Since creation in 2010, the park has been engaged in several projects aimed at keeping alive over 900 lowland gorillas and several chimpanzees all of them globally threatened on the red list of the International Union for the Conservation of Nature (IUCN).

According to the Conservator of the Park, Memvi Abessolo, the initial objectives behind the creation of the park was the need to guarantee the proper management of the local biodiversity in Deng Deng following the meteoric rise in population resulting from the launch of the project for the construction of the Lom Pangar Dam in the region and the influx of people in search of jobs and settlement.

Besides the known populations of Gorillas and Chimpanzees, Deng Deng is also known for its vast potentials notably of mammals like elephants, hippopotamus, pangolins and yellow backed duikers.

Six years down the road, the park has successfully increased the number of western lowland gorillas from 730 as at 2010 to 988 according to a transect survey conducted in 2012.

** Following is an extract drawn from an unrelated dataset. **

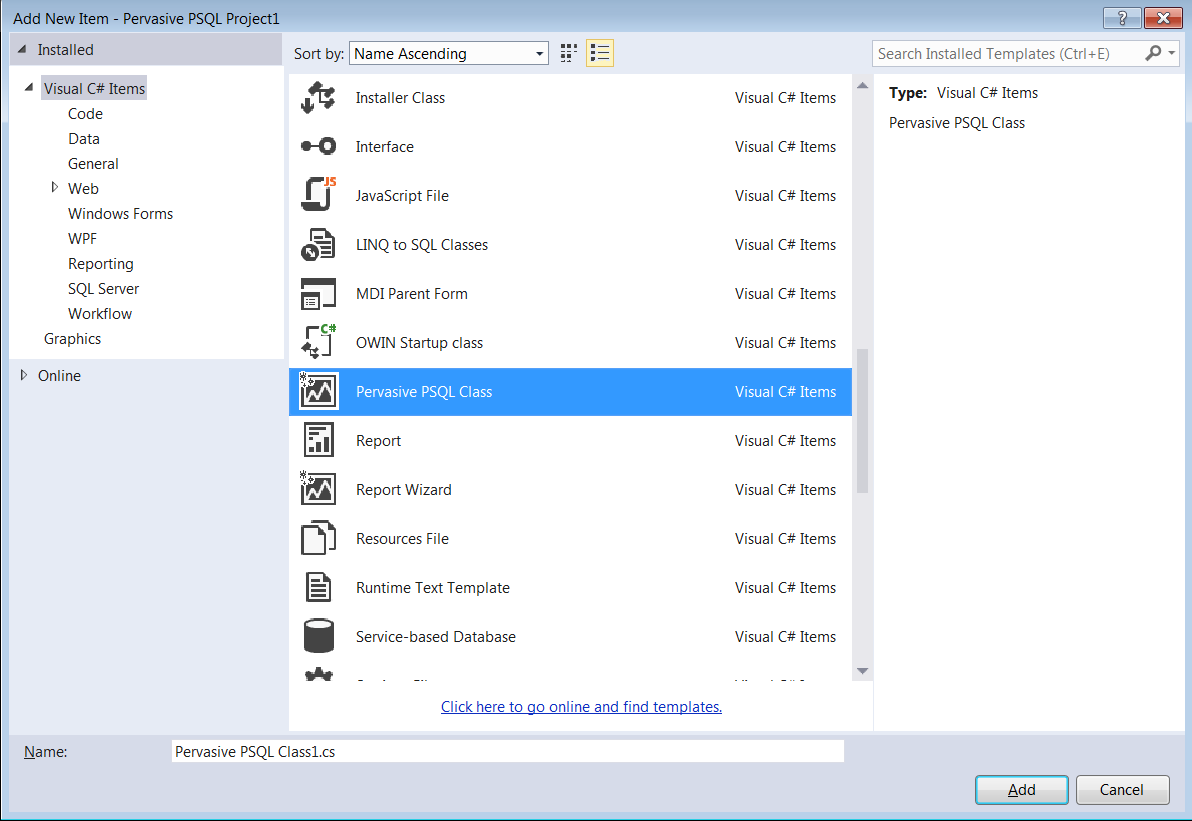1192x821 pixels.
Task: Click the template list scroll down arrow
Action: click(x=862, y=671)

Working in close collaboration with the nearby Mbam and Djerem National Park and with financial and material support from the Ministry of Forestry and Wildlife, The World Bank, Electricity Development Corporation (EDC) French Development Agency (AFD), BRL Ingenierie and SFAB companies constructing the Lom Pangar Dam, the park has been able to conserve a vast area of forest landscape in Eastern Cameroon.

The linking of the Deng Deng National Park to the Dja Fauna Biosphere Reserve through conservation corridors is the key strategy to ensure the long term sustainable management of key biological population in these biodiversity hotspots.